Убийства в монастыре, или Таинственные хроники
Шрифт:
Доротея, ровесница Софии, сильно беспокоилась из-за того, что ее наблюдениям никто не верил.
— Смотри, — говорила она, толкая Софию, когда Гризельдис приставала к Мехтгильде, когда одна из монахинь не берегла свечи или другая никак не могла наговориться, хотя все знали, что Богу больше по душе тишина, нежели бесполезная болтовня.
София с интересом смотрела туда, куда указывал палец Доротеи или куда ее шепотом заставляли смотреть другие сестры. Она делала это не из любопытства, а лишь для того, чтобы понравиться им. Но стоило предмету насмешек исчезнуть, как она, казалось, тотчас же о нем забывала.
Тогда Доротея возмущенно закатывала глаза. «Как ты можешь этого не помнить!» —
Для того чтобы не смущать постоянно свою подругу (она была единственной ровесницей Софии в монастыре, а длинными ночами было приятно знать, что рядом есть близкий человек), София прибегла к средству, позволявшему сохранить воспоминание не на короткие мгновения, а на все времена. Однажды, когда она, как всегда, занималась чистописанием в скриптории, ей пришло в голову записать не то, что от нее требовали, а то, что она пережила. Это случилось в тот день, когда Мехтгильда и Гризельдис обнимались в серо-красном снегу после того, как зарубили свиней. Буквы прочно закрепились в ее памяти, властно отвоевав себе пространство, и София поделилась этой тайной не только с Доротеей.
В субботу был капитул — регулярное собрание монахинь, на котором мать настоятельница читала из книги о мучениках историю святого, а у сестер была возможность признаться в своих грехах. Одна из монахинь, дрожа и краснея от стыда, исповедовалась, что горячий сон увлажнил ее тело и испачкал кровать. Остальные слушали с молчаливой язвительностью или напускным равнодушием.
— Завтра будешь поститься, пропоешь тридцать псалмов и не станешь подходить к алтарю, — объявила наказание настоятельница. — А еще я советую тебе каждый раз перед сном обливаться холодной водой.
Теперь, когда одна из них уже призналась в своих грехах, остальным было легче последовать ее примеру. Одна проникла в подвал с запасами продуктов, другая израсходовала слишком много свечей, третья громко рассмеялась во время молитвы.
Когда все снова вернулись на свои места, София вышла вперед.
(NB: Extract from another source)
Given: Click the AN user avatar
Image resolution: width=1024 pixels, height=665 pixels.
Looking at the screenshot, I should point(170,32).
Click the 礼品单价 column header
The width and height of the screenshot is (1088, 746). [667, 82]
Ей было восемь лет, а столь юным послушницам не полагалось держать речь. Мать настоятельница была недовольна, услышав дерзкий голосок, но у нее была неповоротливая шея и ей требовалось очень много времени, чтобы развернуться в нужную сторону Когда ей это наконец удалось и она увидела, кому принадлежит голос, то была готова разразиться бранью. Но София уже успела объявить о проступке.
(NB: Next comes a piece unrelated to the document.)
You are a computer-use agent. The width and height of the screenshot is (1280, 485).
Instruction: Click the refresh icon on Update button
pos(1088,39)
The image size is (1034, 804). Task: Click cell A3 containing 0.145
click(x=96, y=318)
— Я видела, — громко сказала она, — я видела, как сестра Мехтгильда и сестра Гризельдис обнимались в снегу после того, как зарезали свиней. Одна из них хотела близости, а другая делала это ради куска хлеба.
Монахини смотрели на нее, раскрыв от удивления рты. Было неясно, что их поразило больше — история, рассказанная Софией, или слова, которые она использовала. Доротея, так любившая пошептаться в спальном зале, закрыла рот и покраснела, услышав от подруги такую дерзость. Сестра Ирмингард, которая учила девочек писать и по желтовато-белому, гладкому лицу которой нельзя было догадаться о ее возрасте, задумчиво смотрела на ребенка. София надеялась увидеть поддержку в ее глазах, но темные брови осуждающе нахмурились.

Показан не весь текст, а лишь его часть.